The result of the project is a resource titled Essential KPIs for School Nutrition Program Success. The resource includes three chapters (1. The KPIs, 2. Case Study, 3. Utilizing KPIs) and an appendix. The 12 KPIs included in chapter 1 are: Meal Equivalents (MEQ), Average Daily Participation (ADP) Revenues, Expenditures, Revenue Per Meal Equivalent (MEQ), Cost Per Meal Equivalent (MEQ), Cost as a Percentage of Revenue, Break-Even Point (BEP), Inventory Turnover Rate, Meals Per Labor Hour (MPLH), Staff Turnover Rate, and Absenteeism Rate.
Applications to Child Nutrition Professionals
ICN, Applied Research Division recommends that SN professionals use this resource as a desk reference for identifying and utilizing KPIs to help effectively manage their SN programs. Further, SN directors can use this resource to train their management staff on utilizing KPIs. ICN is in the process of developing a series of online training programs based on the content of the resource. Once the program is complete, it will be made available on the ICN website.
School nutrition (SN) directors operate in a dynamic, complex, and multifaceted environment. The general function and scope of a SN director’s job includes oversight of all aspects of a district-wide SN program including: facilities and equipment management; financial management; food production and operation management; food security, sanitation, and safety; human resource management; marketing and communication; menu and nutrition management; procurement and inventory management; program management and accountability; and technology and information systems. Additionally, SN directors are expected to operate a sound nutrition assistance food program and comply with corresponding federal, state, and local regulations, while maintaining an environment that supports healthy food habits of students, program integrity, fiscal accountability, and customer satisfaction. Successfully navigating this environment requires wise decisions that result in positive outcomes (Institute of Child Nutrition [ICN], 2010).
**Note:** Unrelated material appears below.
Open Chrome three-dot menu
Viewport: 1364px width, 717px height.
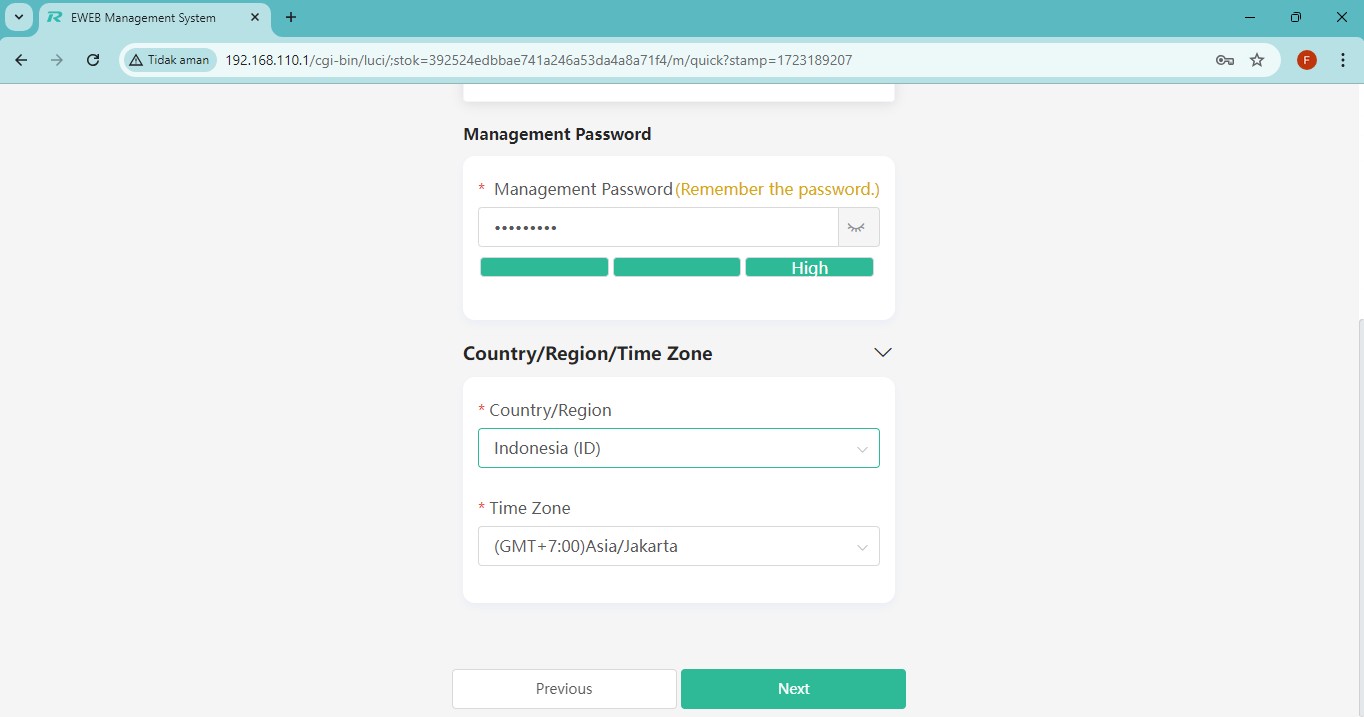pos(1342,60)
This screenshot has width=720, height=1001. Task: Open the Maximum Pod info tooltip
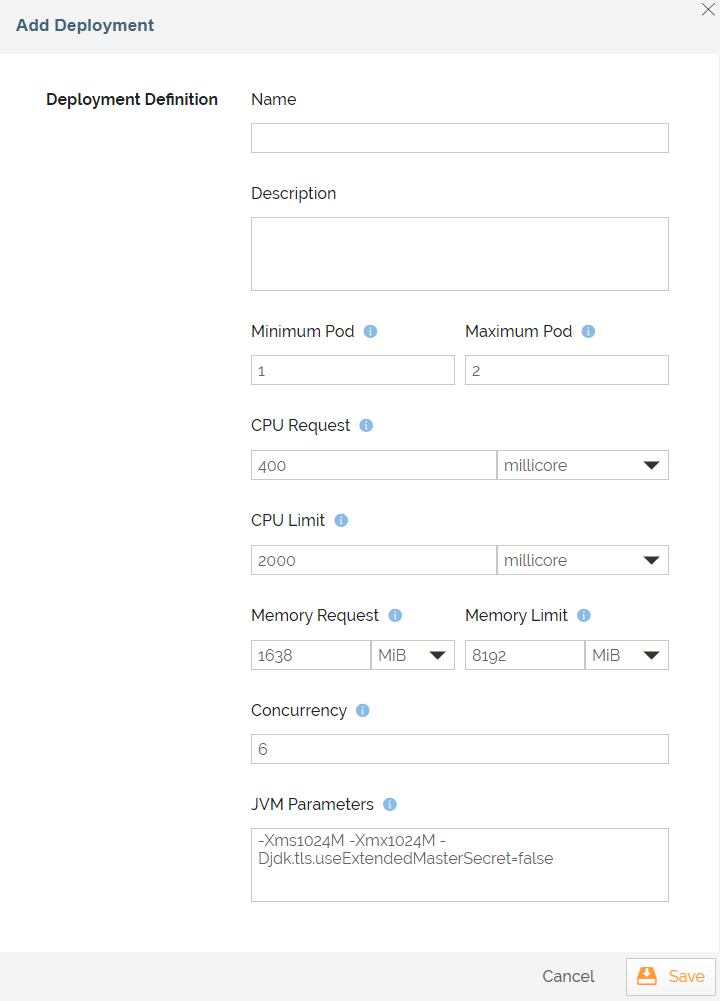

Data-driven decision making is a logical solution to address this challenge. According to Nettles and Rushing (2012), data-driven decision making involves collecting critical operational data, analyzing the data in a meaningful way, and using the data to make decisions that increase program performance. This critical operational data is called Key Performance Indicators (KPIs) (Boettger, 2009).
KPIs are tools that allow SN professionals to utilize a rigorous numbers oriented approach to target specific areas of emphasis and gauge results in an objective and measurable way. These tools enable users to identify problem areas, measure progress in correcting these problems, and demonstrate program improvement. KPIs can also be used to help identify where resources should be invested to have the most positive impact (such as equipment or labor), and they can be used to track the progress of major initiatives (such as breakfast in the classroom, salad bars, and farm to school) on participation, cost, and revenue. (Buzalaka, 2010; Fahey, 2011)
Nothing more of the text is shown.